Do Mocambo à Madragoa: a Lisboa de outras eras…
O mercado da Ribeira foi transferido para novas instalações construídas no concelho de Loures, nos arredores de Lisboa. O antigo Convento das Bernardas, que chegou a alojar mais de meio milhar de pessoas em condições deploráveis, foi submetido a obras de recuperação e muitos dos seus antigos moradores transferiram-se para os bairros da periferia.
A população encontra-se actualmente bastante reduzida e o bairro perdeu em grande medida a alegria e vivacidade de outrora.
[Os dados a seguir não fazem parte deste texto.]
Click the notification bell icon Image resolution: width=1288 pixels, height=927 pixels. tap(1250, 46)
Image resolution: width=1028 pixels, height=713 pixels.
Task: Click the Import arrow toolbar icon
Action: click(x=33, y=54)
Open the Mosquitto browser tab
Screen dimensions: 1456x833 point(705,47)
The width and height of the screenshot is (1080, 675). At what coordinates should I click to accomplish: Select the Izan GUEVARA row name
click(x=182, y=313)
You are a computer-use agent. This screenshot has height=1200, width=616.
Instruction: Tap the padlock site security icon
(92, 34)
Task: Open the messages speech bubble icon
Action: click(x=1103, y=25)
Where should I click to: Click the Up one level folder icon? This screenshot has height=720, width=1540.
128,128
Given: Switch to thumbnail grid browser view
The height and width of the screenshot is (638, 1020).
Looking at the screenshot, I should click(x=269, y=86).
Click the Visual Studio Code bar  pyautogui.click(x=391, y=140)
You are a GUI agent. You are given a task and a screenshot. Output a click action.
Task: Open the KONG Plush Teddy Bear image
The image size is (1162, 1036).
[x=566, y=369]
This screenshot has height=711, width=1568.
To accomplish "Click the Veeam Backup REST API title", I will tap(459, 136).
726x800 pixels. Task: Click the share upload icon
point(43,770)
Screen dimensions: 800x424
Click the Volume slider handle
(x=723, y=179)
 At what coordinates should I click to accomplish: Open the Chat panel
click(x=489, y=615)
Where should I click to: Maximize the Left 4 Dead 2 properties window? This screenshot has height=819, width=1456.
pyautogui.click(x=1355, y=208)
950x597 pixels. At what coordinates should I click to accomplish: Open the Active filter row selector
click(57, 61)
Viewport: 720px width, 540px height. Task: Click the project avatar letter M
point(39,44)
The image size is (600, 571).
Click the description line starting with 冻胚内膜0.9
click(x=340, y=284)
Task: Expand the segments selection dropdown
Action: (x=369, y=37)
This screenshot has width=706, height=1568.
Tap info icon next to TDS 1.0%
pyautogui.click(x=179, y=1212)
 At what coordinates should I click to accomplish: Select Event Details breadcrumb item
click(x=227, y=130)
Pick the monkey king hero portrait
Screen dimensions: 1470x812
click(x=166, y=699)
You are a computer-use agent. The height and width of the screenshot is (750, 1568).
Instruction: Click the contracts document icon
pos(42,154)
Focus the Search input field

Porém, o seu traço castiço e típico persiste nomeadamente quando a sua juventude é chamada a representá-lo nos desfiles das “marchas populares”, criação fantasiosa que não se confunde com folclore e etnografia, mas que não deixa de aludir às tradições mais peculiares de cada bairro com recurso a coreografias e adereços ao jeito do teatro de revista à portuguesa.
Cesário Verde e a ruralidade de Lisboa
Muito provavelmente, ninguém como Cesário Verde conseguiu captar em verso a ruralidade de Lisboa, as formas de vida, encontrando nela a província e os seus costumes nos modos das suas gentes. São deles, aliás, estes versos que retratam precisamente as suas varinas:
Nas nossas ruas, ao anoitecer,
Há tal soturnidade, há tal melancolia,
Que as sombras, o bulício, o Tejo, a maresia
Despertam-me um desejo absurdo de sofrer
(…)
Vazam-se os arsenais e as oficinas;
Reluz, viscoso, o rio, apressam-se as obreiras;
E num cardume negro, hercúleas, galhofeiras,
Correndo com firmeza, assomam as varinas.
Vêm sacudindo as ancas opulentas!
Seus troncos varonis recordam-me pilastras;
E algumas, à cabeça, embalam nas canastras
Os filhos que depois naufragam nas tormentas
Descalças! Nas descargas de carvão,
Desde manhã à noite, a bordo das fragatas;
E apinham-se num bairro aonde miam gatas,
E o peixe podre gera os focos de infecção!